GIVEN DATA:
* * * *

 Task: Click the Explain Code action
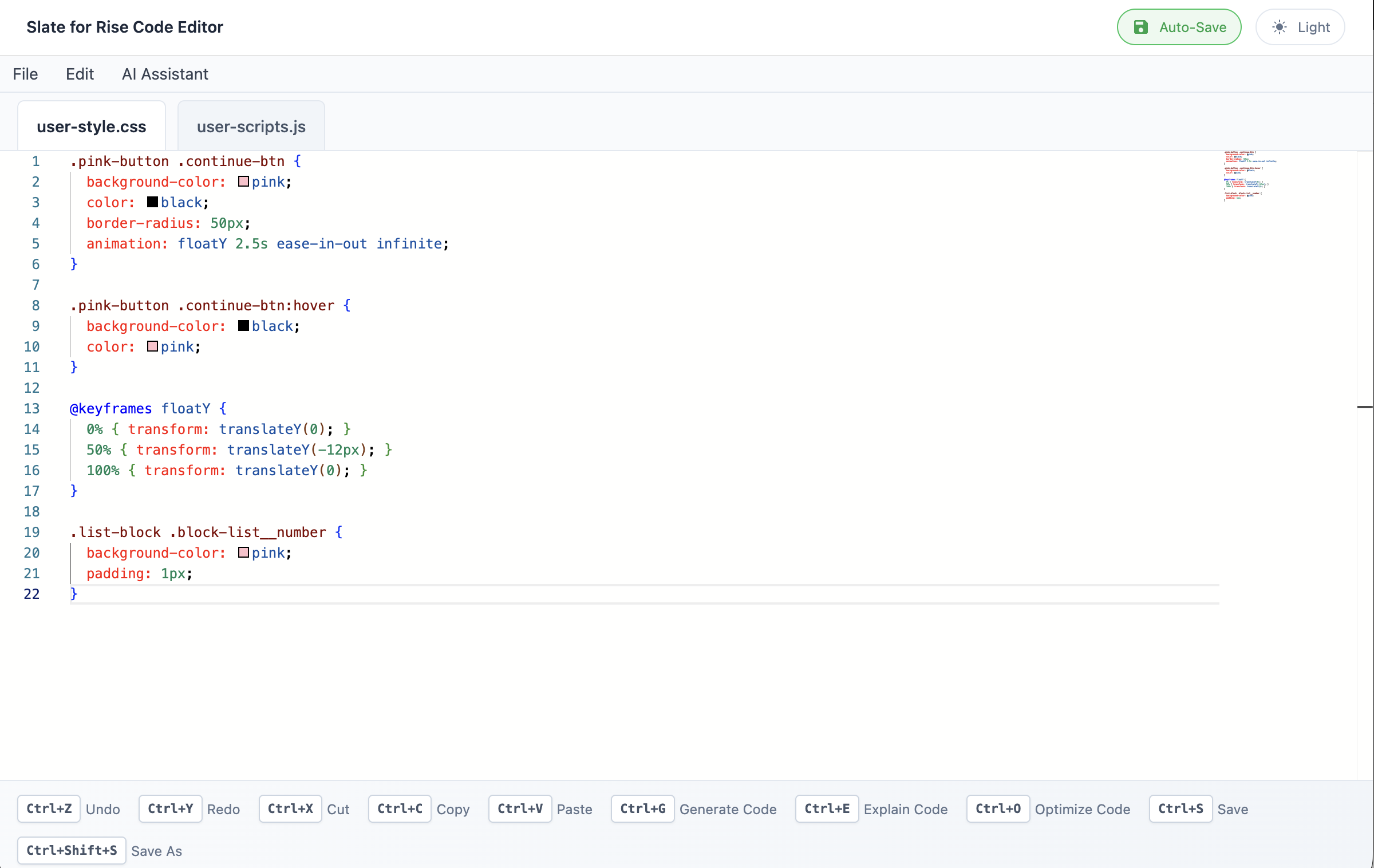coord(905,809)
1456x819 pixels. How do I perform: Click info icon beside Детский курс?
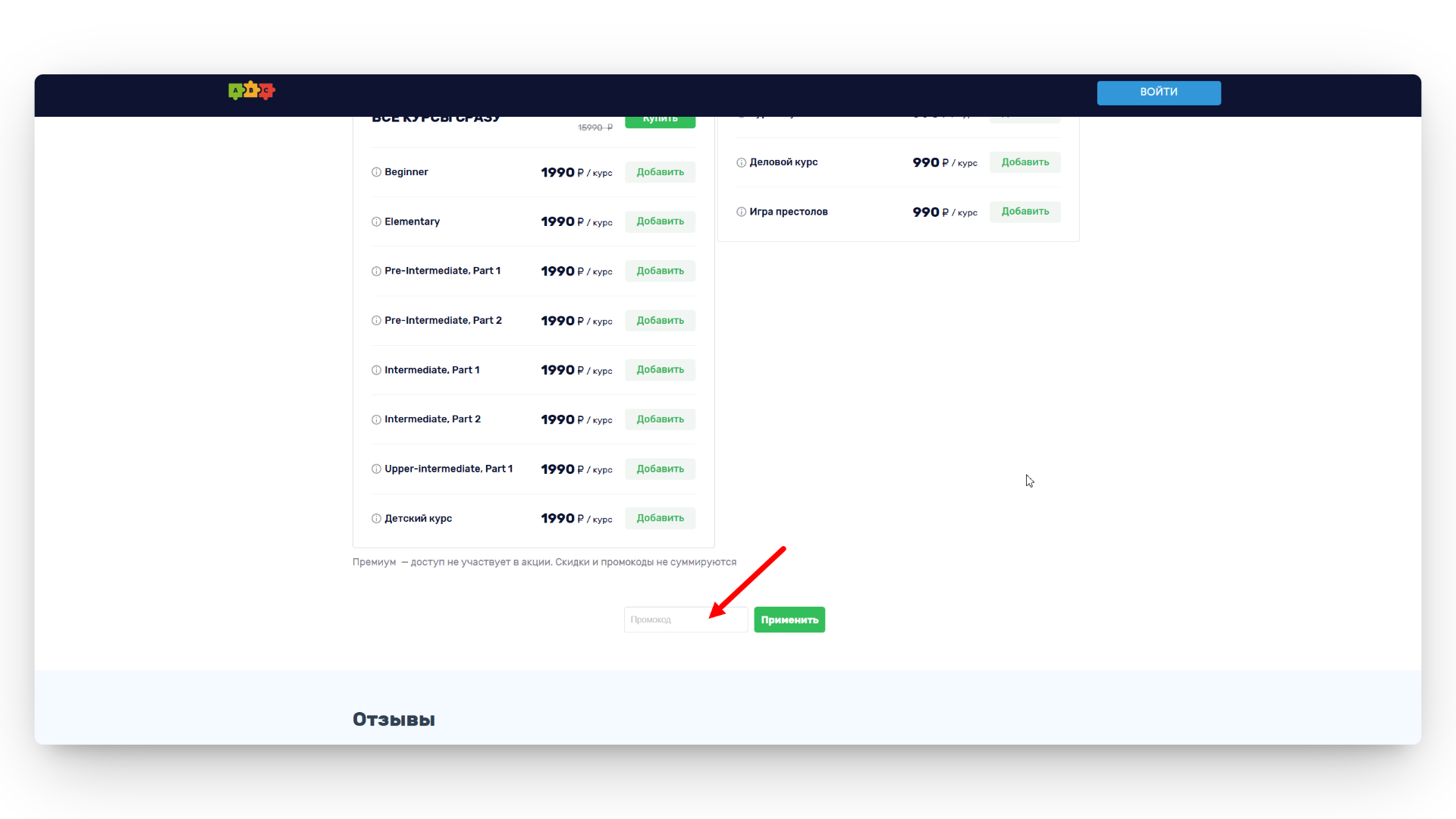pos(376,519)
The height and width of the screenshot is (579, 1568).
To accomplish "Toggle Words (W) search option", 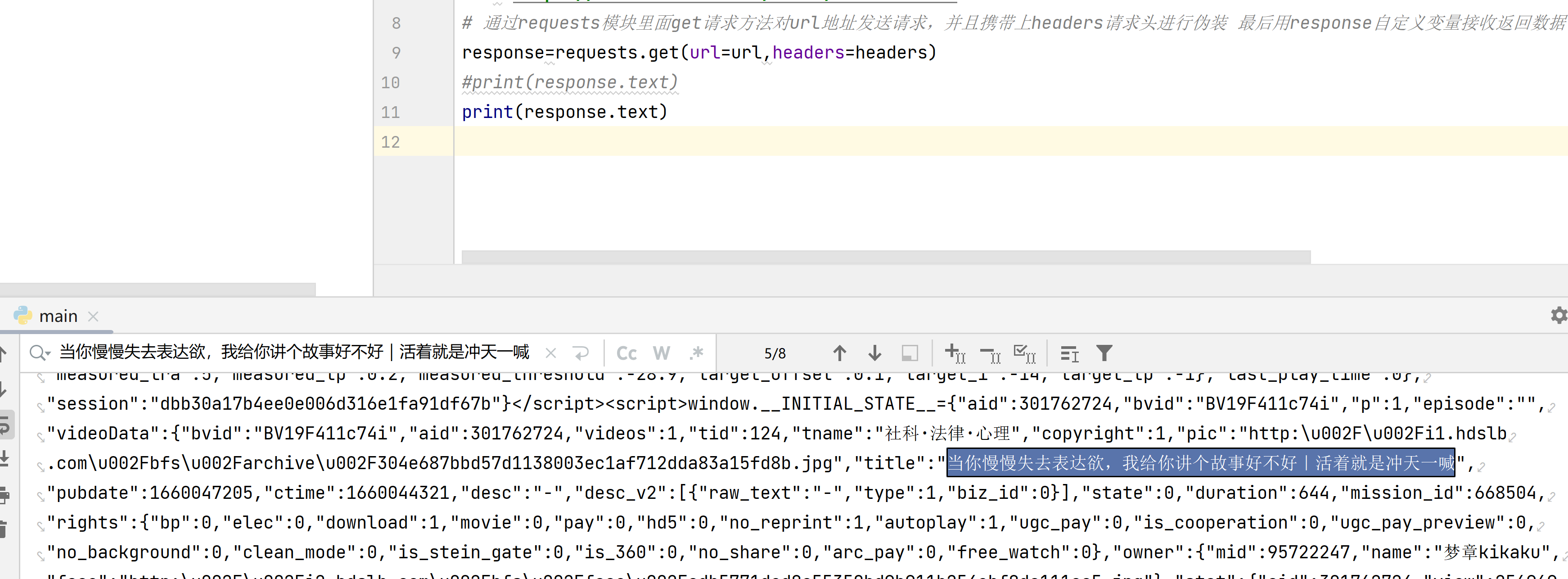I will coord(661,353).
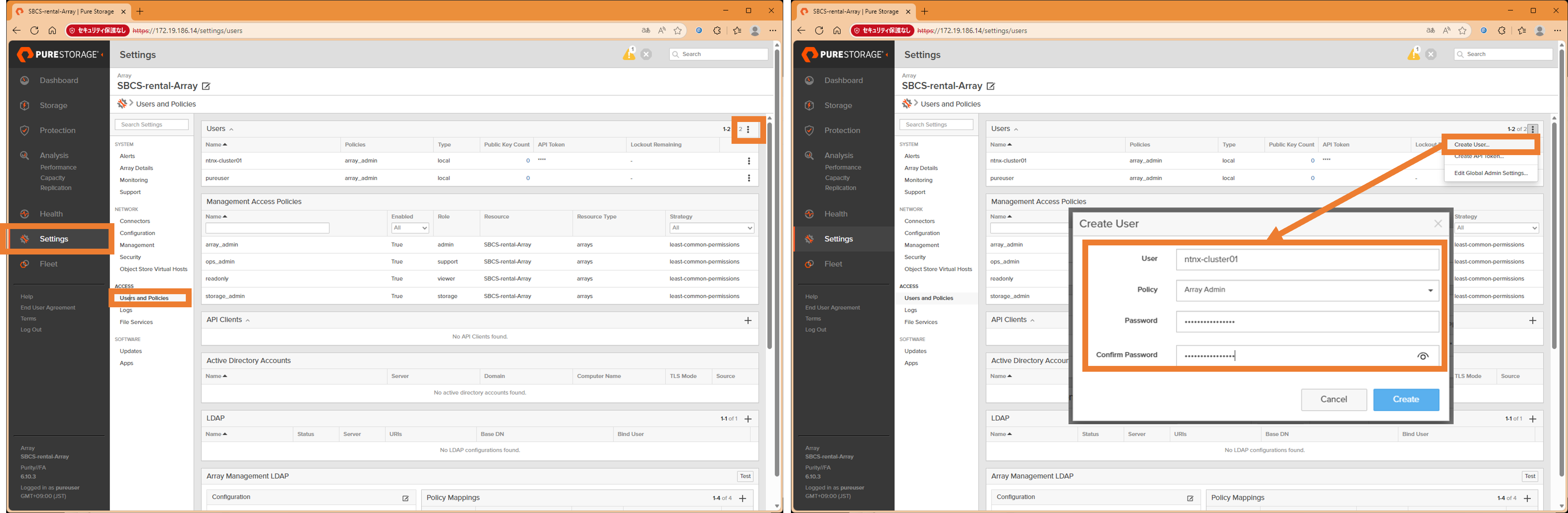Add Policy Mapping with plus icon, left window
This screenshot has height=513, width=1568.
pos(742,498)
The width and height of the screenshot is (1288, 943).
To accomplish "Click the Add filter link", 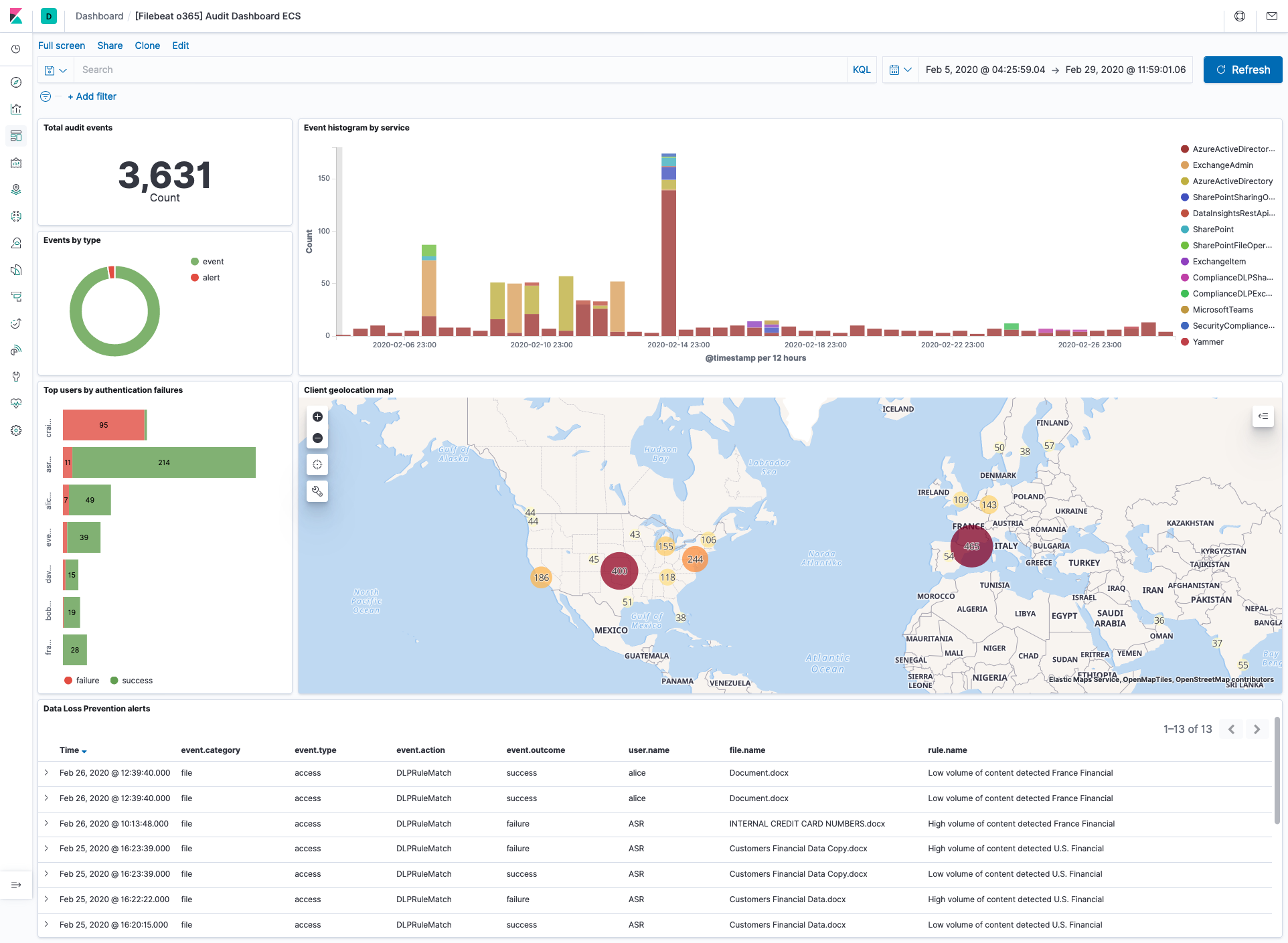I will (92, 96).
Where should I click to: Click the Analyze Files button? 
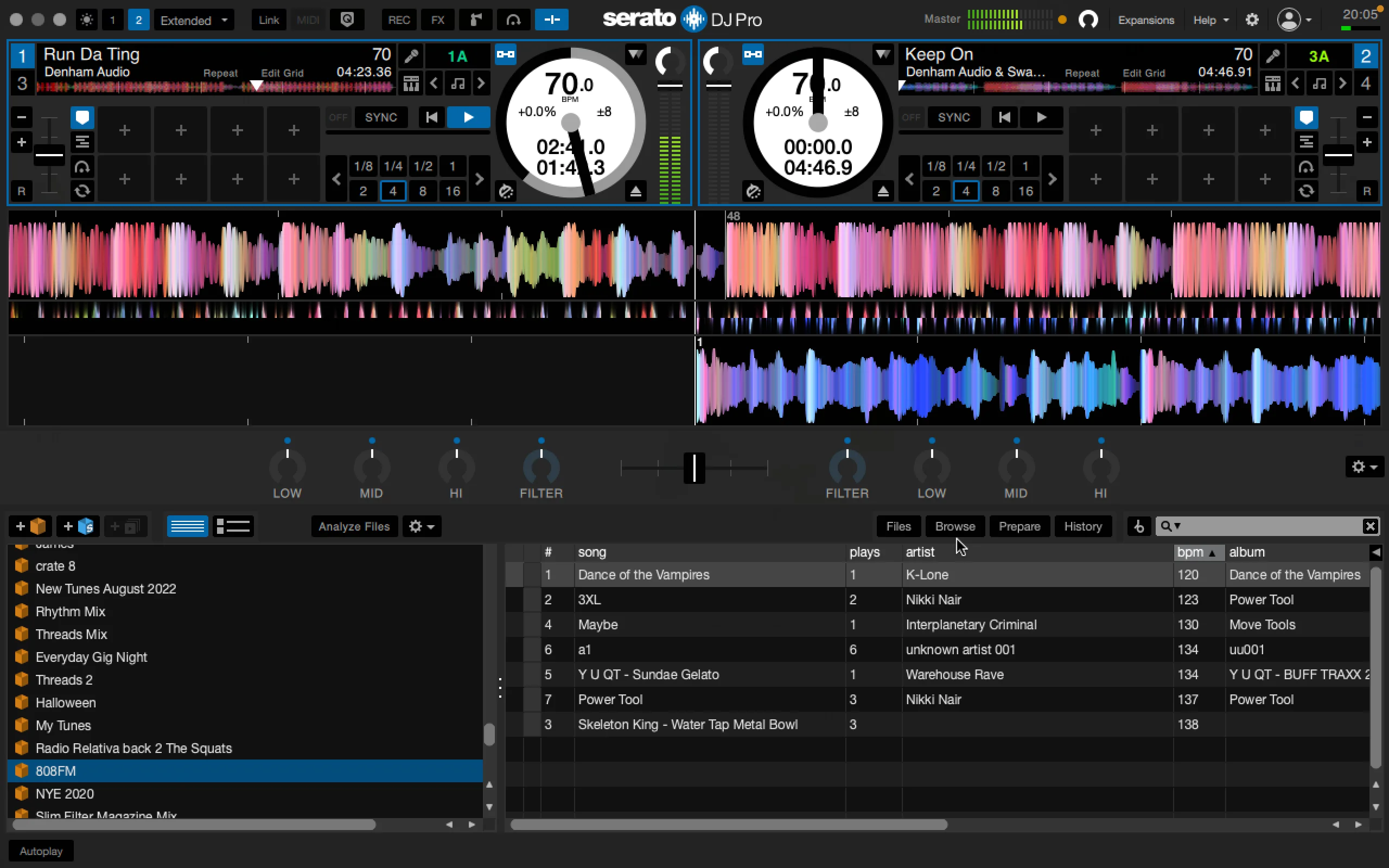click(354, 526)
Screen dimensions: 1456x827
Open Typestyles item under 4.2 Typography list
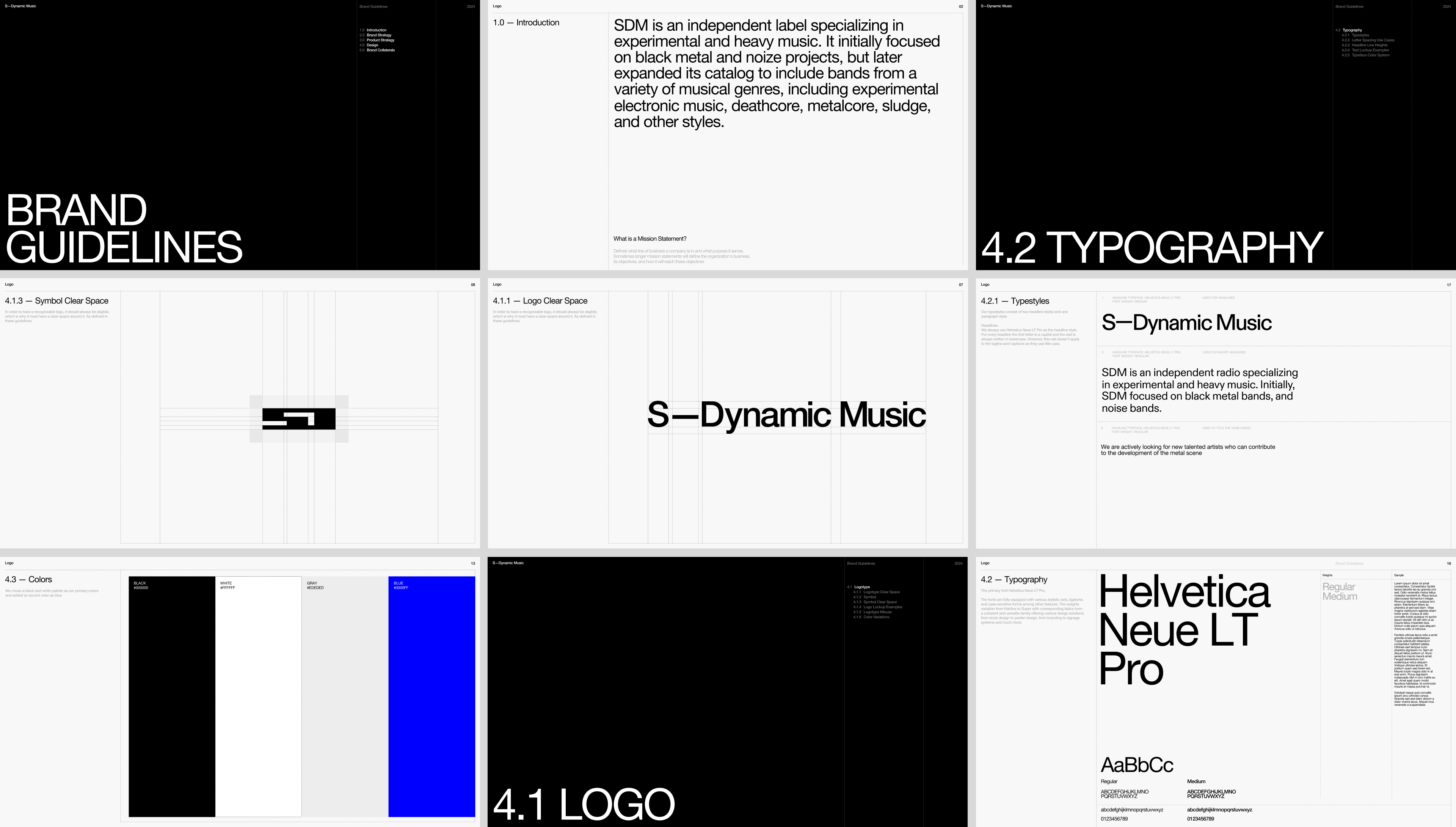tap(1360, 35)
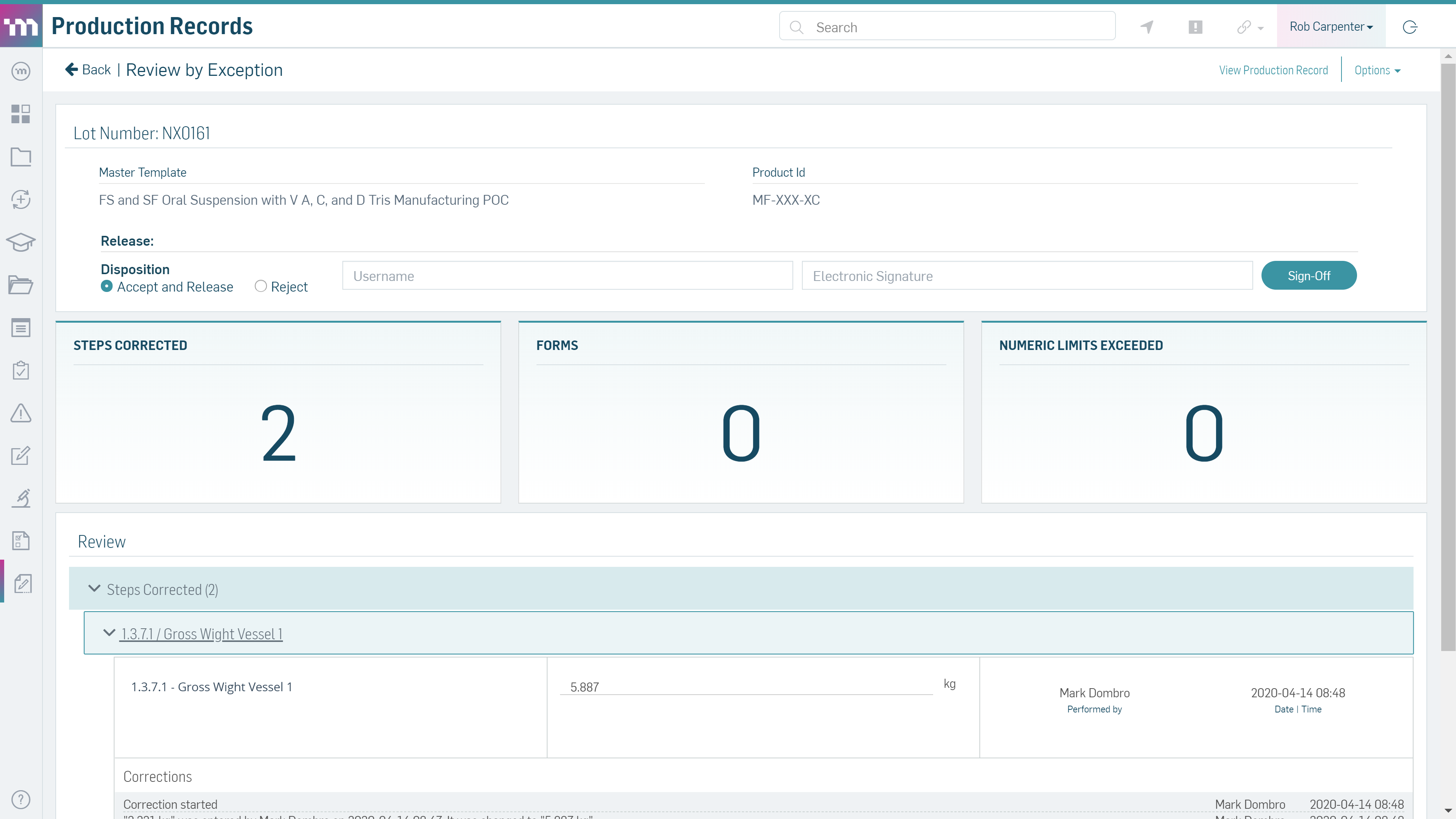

* * * *

DESCRIPTION OF THE TASK:
Reproduce the lines from the one with "Where should I" through the end of the data, keeping both end lines, adding nothing, and dropping any pictures.

ANSWER FOR THIS EXERCISE:
Where should I click to: Click the Analyze Files button? 
click(354, 526)
Screen dimensions: 1456x827
Open Typestyles item under 4.2 Typography list
tap(1360, 35)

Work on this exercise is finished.